[Items listed in a dataset]
·····

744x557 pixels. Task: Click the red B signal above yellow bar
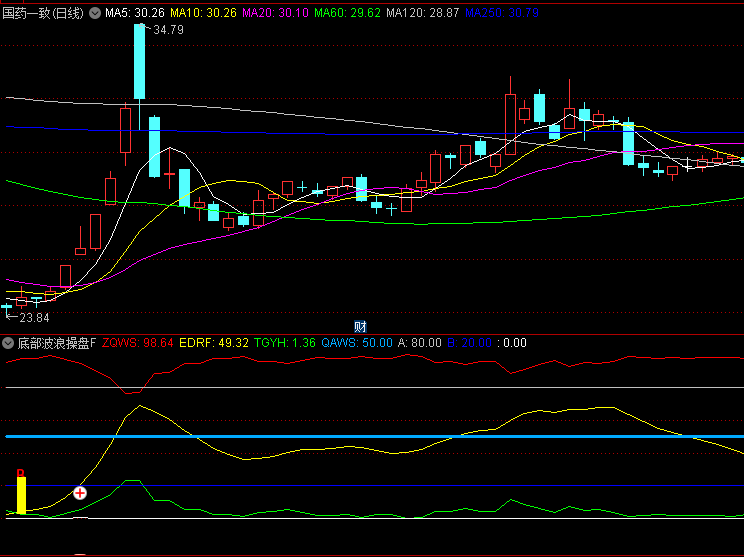20,472
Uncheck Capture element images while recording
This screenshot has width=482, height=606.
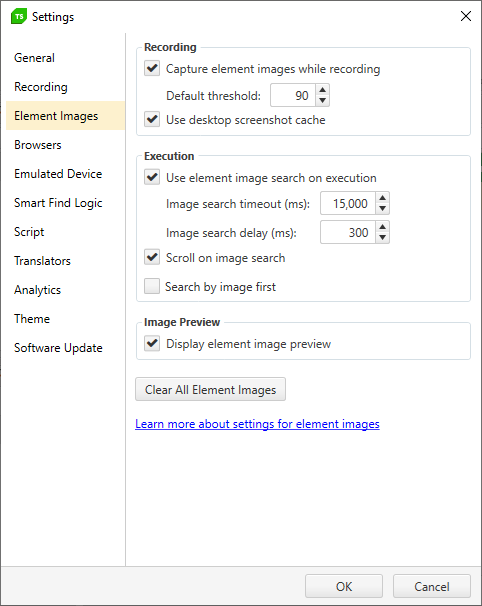coord(152,68)
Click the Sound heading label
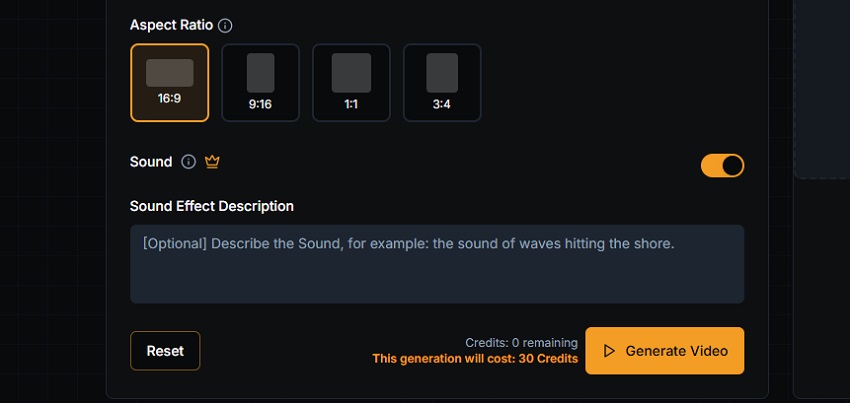The width and height of the screenshot is (850, 403). (151, 162)
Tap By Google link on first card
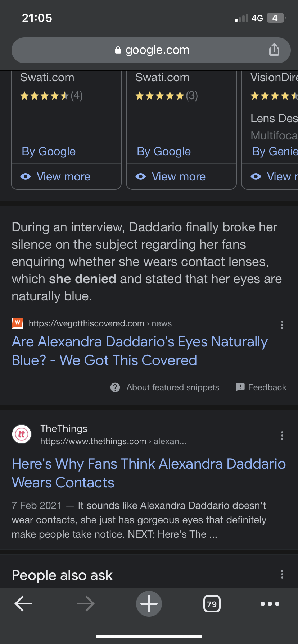Viewport: 298px width, 644px height. (49, 151)
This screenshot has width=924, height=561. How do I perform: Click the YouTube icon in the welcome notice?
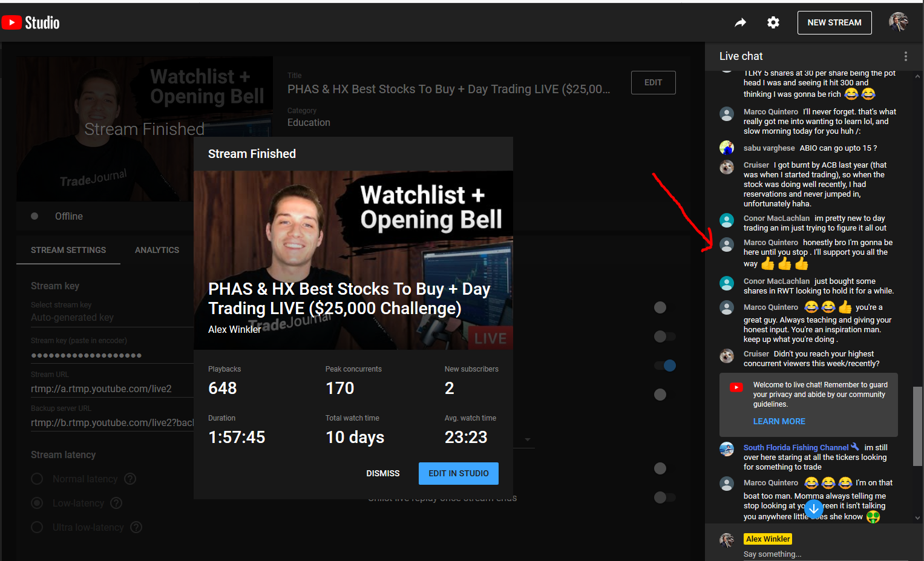click(x=736, y=387)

·····

# WHAT IS EXPECTED:
Transcribe all of the records above exactly; no image should appear in what you write.

# EXERCISE ANSWER:
744x557 pixels. Task: Click the red B signal above yellow bar
20,472
Uncheck Capture element images while recording
This screenshot has width=482, height=606.
coord(152,68)
Click the Sound heading label
The width and height of the screenshot is (850, 403). (151, 162)
Tap By Google link on first card
Viewport: 298px width, 644px height. (49, 151)
This screenshot has width=924, height=561. How do I perform: Click the YouTube icon in the welcome notice?
click(x=736, y=387)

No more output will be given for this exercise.